Natalie Jacobson is the author of the new memoir Every Life a Story: Natalie Jacobson Reporting. A longtime journalist and TV anchor in Boston, Jacobson lives in Massachusetts.
Q: Why did you decide to write this memoir, and how did you choose the book's title?
A: For years people asked me to write a book. I thought maybe “someday.” When Covid quarantined us in March of 2020, “someday” arrived. The title reflects my belief that every person’s life is a story.
Q: After spending several decades in journalism, how would you compare the profession when you first started to how it was at the time of your retirement, especially for women?
A: When I began in the late ‘60s there were few women in broadcast TV. Today those barriers for woman are gone.
Cable, the internet, social media et al. did not exist. It was a pioneering time for local news. We asked ourselves what do the people need to know and how best to bring them that information. Today, with fewer dollars and fewer viewers, local news has a narrower scope.
Nationally, information, honest and not, factual or false, is available 24/7 and the mission, if you will, of the fourth estate, especially on cable and the internet, too often has given way to opinion.
Q: How do you think the city of Boston changed over the years you covered it?
A: Boston is still small enough to think of as a town, big enough to be a city, and important enough to be the hub of a six-state region.
The city today is a higher education and medical mecca drawing people from around the world.

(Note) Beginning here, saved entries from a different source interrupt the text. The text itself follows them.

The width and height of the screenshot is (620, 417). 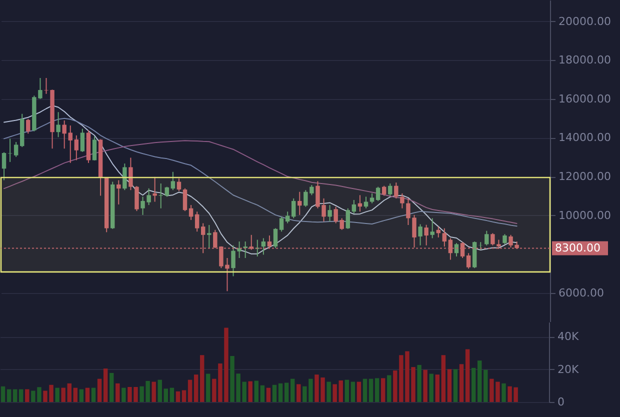 I want to click on y-tick-label: 10000.00, so click(x=584, y=215).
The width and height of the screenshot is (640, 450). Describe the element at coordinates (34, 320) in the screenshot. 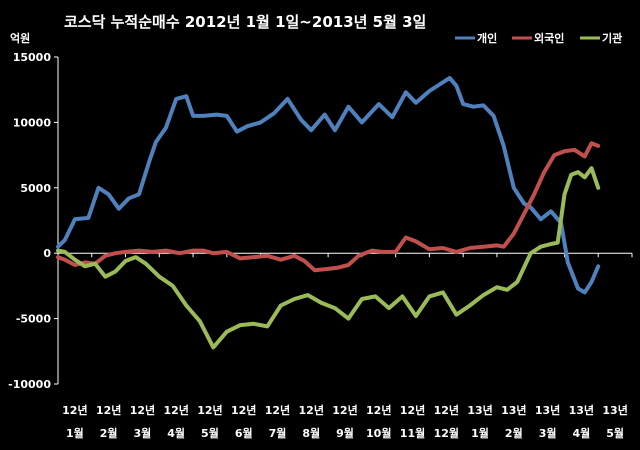

I see `y-tick-label: -5000` at that location.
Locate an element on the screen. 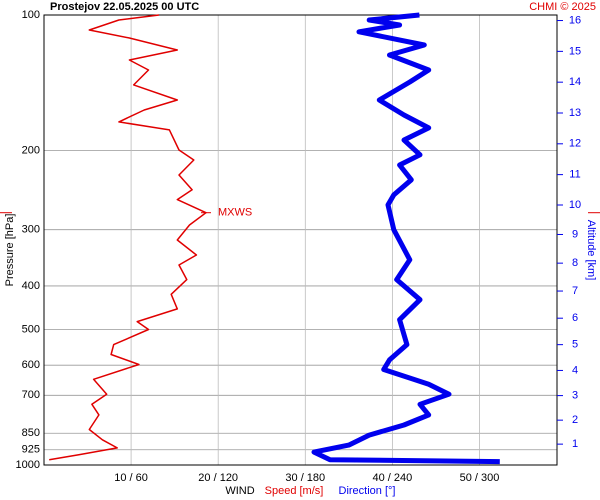 The width and height of the screenshot is (600, 500). mxws-label: MXWS is located at coordinates (235, 213).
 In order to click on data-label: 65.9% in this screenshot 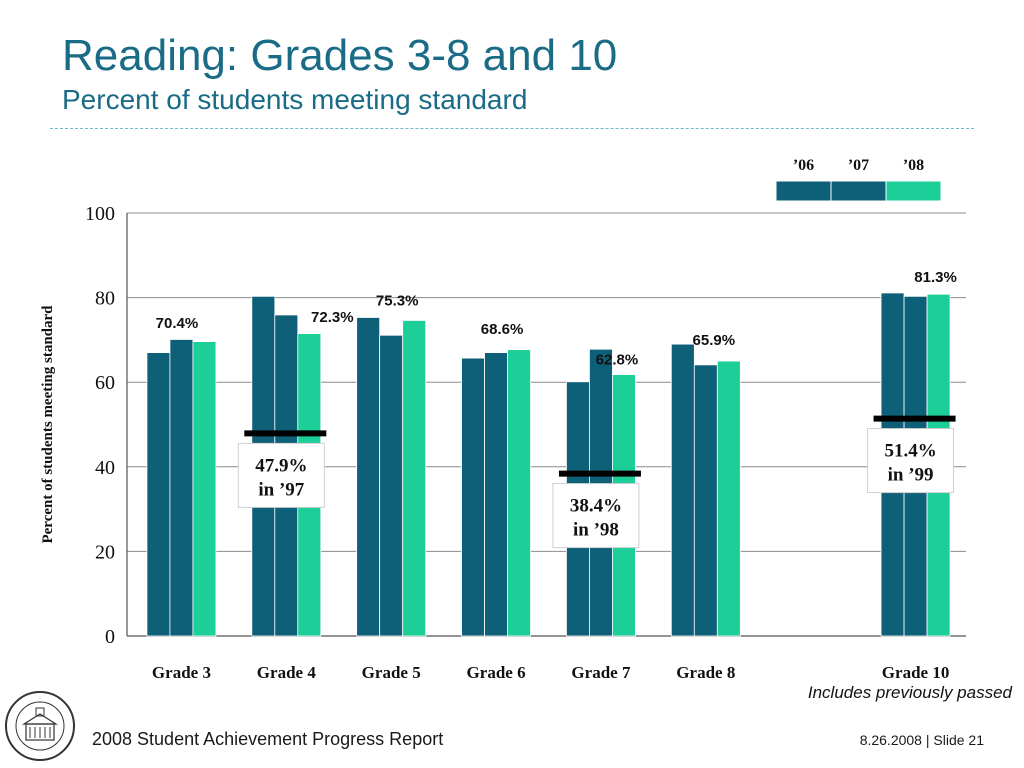, I will do `click(714, 340)`.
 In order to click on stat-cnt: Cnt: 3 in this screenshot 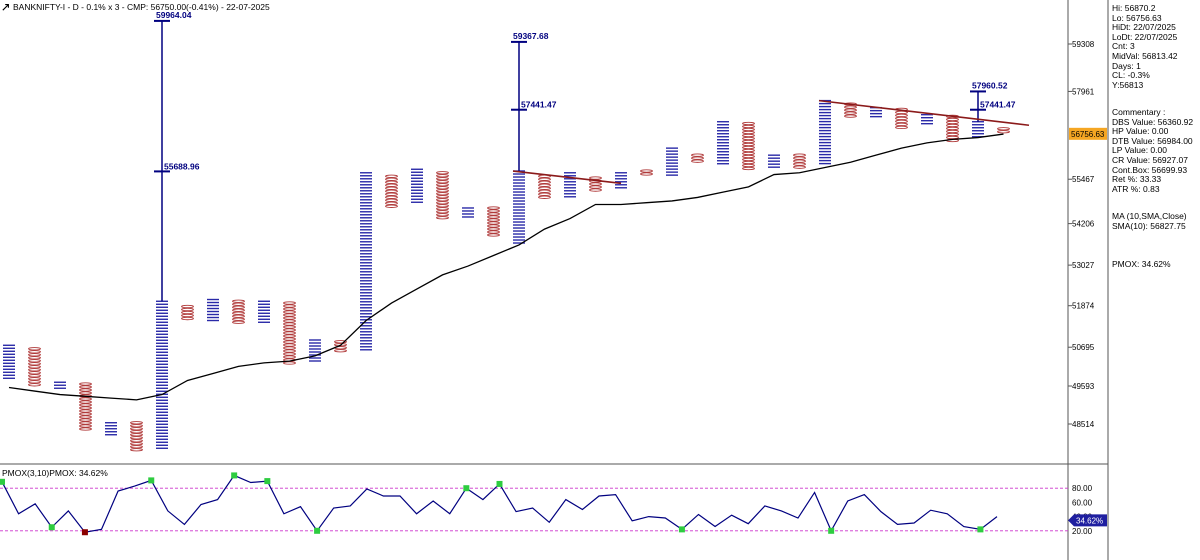, I will do `click(1124, 46)`.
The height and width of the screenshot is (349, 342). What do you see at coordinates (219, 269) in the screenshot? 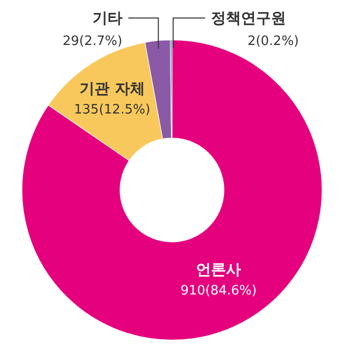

Chefs are rock stars and restaurants are many compared with earlier days. Sports still reigns. Aside from the success of the exam schools and charter schools, public education is a challenge.

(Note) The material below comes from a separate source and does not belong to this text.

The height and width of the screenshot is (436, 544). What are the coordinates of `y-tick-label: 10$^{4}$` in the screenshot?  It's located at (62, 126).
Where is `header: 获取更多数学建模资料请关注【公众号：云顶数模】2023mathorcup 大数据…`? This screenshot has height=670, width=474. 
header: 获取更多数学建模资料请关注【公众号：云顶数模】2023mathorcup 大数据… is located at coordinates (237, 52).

To me the sense of “community” is being rewritten as political shifts too often divide rather than unite.
Q: Of the various stories you covered over the years, do you have a couple of favorites?
A: My favorite stories are those showcasing successful people and endeavors that add to the richness of our country and neighborhoods.
Q: What are you working on now?
A: I’m working on selling my book, which I see as a reflection of innovation and caring in a time when media was about you and for you.
Q: Anything else we should know?
A: I love my country and believe in its founding principles. We are unique in the world as a country of immigrants. Our strength lies in our freedom, our liberty, and our diversity.
For our democracy to endure, elections must be above reproach, leaders must put country first, above power and party, and the media must tell the truth—all of it. Give the people the facts and let them decide. Respect our differences as they are the strength of our United States in this grand land we call America. All voices have a right to be heard. Every Life is a Story.